▶ **INPUT RECORDS**:
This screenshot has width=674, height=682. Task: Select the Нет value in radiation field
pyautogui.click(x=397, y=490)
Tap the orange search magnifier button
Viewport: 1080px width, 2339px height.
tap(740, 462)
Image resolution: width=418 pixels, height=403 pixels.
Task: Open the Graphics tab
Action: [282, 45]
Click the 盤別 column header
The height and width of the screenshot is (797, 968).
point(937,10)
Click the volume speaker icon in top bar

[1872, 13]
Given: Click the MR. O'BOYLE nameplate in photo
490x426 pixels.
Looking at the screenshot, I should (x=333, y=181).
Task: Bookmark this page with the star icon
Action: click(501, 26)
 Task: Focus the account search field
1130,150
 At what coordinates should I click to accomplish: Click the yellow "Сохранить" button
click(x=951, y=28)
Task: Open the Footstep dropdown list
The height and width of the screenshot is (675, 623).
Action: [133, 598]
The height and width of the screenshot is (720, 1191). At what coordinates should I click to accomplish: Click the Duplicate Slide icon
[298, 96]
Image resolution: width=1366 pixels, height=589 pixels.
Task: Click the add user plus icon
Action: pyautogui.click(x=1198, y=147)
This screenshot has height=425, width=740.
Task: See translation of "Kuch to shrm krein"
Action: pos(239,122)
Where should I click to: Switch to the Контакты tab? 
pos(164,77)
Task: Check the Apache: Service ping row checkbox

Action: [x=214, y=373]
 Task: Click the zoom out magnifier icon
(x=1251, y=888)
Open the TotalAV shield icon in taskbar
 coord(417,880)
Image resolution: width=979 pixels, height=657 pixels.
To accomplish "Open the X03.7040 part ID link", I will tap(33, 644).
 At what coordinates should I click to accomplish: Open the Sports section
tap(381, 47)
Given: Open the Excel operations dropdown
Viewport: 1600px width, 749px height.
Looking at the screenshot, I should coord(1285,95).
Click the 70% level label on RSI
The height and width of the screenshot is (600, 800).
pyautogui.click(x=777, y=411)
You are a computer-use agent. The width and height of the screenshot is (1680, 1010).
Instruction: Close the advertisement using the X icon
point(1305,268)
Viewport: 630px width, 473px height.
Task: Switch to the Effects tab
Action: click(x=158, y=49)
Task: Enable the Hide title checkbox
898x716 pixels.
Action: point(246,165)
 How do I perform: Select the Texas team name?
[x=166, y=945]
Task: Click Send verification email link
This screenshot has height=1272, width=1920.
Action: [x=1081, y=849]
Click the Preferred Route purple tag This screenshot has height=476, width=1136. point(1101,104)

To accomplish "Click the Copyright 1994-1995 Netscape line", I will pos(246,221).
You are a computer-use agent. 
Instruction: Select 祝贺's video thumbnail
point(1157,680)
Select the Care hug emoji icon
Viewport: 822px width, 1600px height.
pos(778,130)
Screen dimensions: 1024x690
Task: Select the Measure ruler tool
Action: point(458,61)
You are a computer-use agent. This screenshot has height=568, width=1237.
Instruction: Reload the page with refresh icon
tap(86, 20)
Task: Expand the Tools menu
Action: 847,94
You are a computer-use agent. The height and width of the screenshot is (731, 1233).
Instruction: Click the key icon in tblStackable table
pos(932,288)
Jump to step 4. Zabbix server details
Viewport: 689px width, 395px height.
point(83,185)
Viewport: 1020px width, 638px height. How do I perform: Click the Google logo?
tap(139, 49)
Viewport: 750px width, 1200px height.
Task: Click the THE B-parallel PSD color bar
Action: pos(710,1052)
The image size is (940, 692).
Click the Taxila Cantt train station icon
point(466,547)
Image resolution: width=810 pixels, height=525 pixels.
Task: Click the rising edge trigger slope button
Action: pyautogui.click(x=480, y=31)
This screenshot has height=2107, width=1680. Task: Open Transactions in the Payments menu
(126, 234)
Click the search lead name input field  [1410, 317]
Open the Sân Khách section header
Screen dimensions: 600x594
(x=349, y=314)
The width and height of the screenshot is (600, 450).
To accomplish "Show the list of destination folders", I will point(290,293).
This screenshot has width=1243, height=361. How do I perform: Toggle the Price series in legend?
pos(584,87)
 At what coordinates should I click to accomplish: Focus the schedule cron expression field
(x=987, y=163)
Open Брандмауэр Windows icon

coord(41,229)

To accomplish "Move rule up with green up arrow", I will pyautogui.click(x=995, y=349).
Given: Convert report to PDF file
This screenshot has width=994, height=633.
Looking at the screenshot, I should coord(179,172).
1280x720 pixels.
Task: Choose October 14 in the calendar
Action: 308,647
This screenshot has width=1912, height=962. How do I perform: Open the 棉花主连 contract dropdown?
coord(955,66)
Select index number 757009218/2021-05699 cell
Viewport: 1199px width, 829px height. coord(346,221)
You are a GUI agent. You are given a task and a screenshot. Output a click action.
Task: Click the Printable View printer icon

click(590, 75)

▶ **REQUIRED WORK**:
Every record must be repeated precisely and in full.

▶ **SOLUTION FOR THIS EXERCISE**:
This screenshot has width=674, height=682. Task: Select the Нет value in radiation field
pyautogui.click(x=397, y=490)
Tap the orange search magnifier button
Viewport: 1080px width, 2339px height.
tap(740, 462)
Image resolution: width=418 pixels, height=403 pixels.
Task: Open the Graphics tab
Action: [282, 45]
Click the 盤別 column header
The height and width of the screenshot is (797, 968).
point(937,10)
Click the volume speaker icon in top bar

[1872, 13]
Given: Click the MR. O'BOYLE nameplate in photo
490x426 pixels.
Looking at the screenshot, I should (x=333, y=181).
Task: Bookmark this page with the star icon
Action: click(501, 26)
 Task: Focus the account search field
1130,150
 At what coordinates should I click to accomplish: Click the yellow "Сохранить" button
click(x=951, y=28)
Task: Open the Footstep dropdown list
The height and width of the screenshot is (675, 623).
Action: [133, 598]
The height and width of the screenshot is (720, 1191). At what coordinates should I click to accomplish: Click the Duplicate Slide icon
[298, 96]
Image resolution: width=1366 pixels, height=589 pixels.
Task: Click the add user plus icon
Action: pyautogui.click(x=1198, y=147)
This screenshot has height=425, width=740.
Task: See translation of "Kuch to shrm krein"
Action: pos(239,122)
Where should I click to: Switch to the Контакты tab? 
pos(164,77)
Task: Check the Apache: Service ping row checkbox

Action: [x=214, y=373]
 Task: Click the zoom out magnifier icon
(x=1251, y=888)
Open the TotalAV shield icon in taskbar
 coord(417,880)
Image resolution: width=979 pixels, height=657 pixels.
To accomplish "Open the X03.7040 part ID link", I will tap(33, 644).
 At what coordinates should I click to accomplish: Open the Sports section
tap(381, 47)
Given: Open the Excel operations dropdown
Viewport: 1600px width, 749px height.
Looking at the screenshot, I should coord(1285,95).
Click the 70% level label on RSI
The height and width of the screenshot is (600, 800).
pyautogui.click(x=777, y=411)
You are a computer-use agent. The width and height of the screenshot is (1680, 1010).
Instruction: Close the advertisement using the X icon
point(1305,268)
Viewport: 630px width, 473px height.
Task: Switch to the Effects tab
Action: click(x=158, y=49)
Task: Enable the Hide title checkbox
898x716 pixels.
Action: point(246,165)
 How do I perform: Select the Texas team name?
[x=166, y=945]
Task: Click Send verification email link
This screenshot has height=1272, width=1920.
Action: [x=1081, y=849]
Click the Preferred Route purple tag This screenshot has height=476, width=1136. point(1101,104)

To accomplish "Click the Copyright 1994-1995 Netscape line", I will pos(246,221).
You are a computer-use agent. 
Instruction: Select 祝贺's video thumbnail
point(1157,680)
Select the Care hug emoji icon
Viewport: 822px width, 1600px height.
pos(778,130)
Screen dimensions: 1024x690
Task: Select the Measure ruler tool
Action: point(458,61)
You are a computer-use agent. This screenshot has height=568, width=1237.
Instruction: Reload the page with refresh icon
tap(86, 20)
Task: Expand the Tools menu
Action: 847,94
You are a computer-use agent. The height and width of the screenshot is (731, 1233).
Instruction: Click the key icon in tblStackable table
pos(932,288)
Jump to step 4. Zabbix server details
Viewport: 689px width, 395px height.
point(83,185)
Viewport: 1020px width, 638px height. How do I perform: Click the Google logo?
tap(139, 49)
Viewport: 750px width, 1200px height.
Task: Click the THE B-parallel PSD color bar
Action: pos(710,1052)
The image size is (940, 692).
Click the Taxila Cantt train station icon
point(466,547)
Image resolution: width=810 pixels, height=525 pixels.
Task: Click the rising edge trigger slope button
Action: pyautogui.click(x=480, y=31)
This screenshot has height=2107, width=1680. Task: Open Transactions in the Payments menu
(126, 234)
Click the search lead name input field  [1410, 317]
Open the Sân Khách section header
Screen dimensions: 600x594
(x=349, y=314)
The width and height of the screenshot is (600, 450).
To accomplish "Show the list of destination folders", I will point(290,293).
This screenshot has width=1243, height=361. How do I perform: Toggle the Price series in legend?
pos(584,87)
 At what coordinates should I click to accomplish: Focus the schedule cron expression field
(x=987, y=163)
Open Брандмауэр Windows icon

coord(41,229)

To accomplish "Move rule up with green up arrow", I will pyautogui.click(x=995, y=349).
Given: Convert report to PDF file
This screenshot has width=994, height=633.
Looking at the screenshot, I should coord(179,172).
1280x720 pixels.
Task: Choose October 14 in the calendar
Action: 308,647
This screenshot has width=1912, height=962. How do I perform: Open the 棉花主连 contract dropdown?
coord(955,66)
Select index number 757009218/2021-05699 cell
Viewport: 1199px width, 829px height. coord(346,221)
You are a GUI agent. You are given a task and a screenshot. Output a click action.
Task: Click the Printable View printer icon

click(590, 75)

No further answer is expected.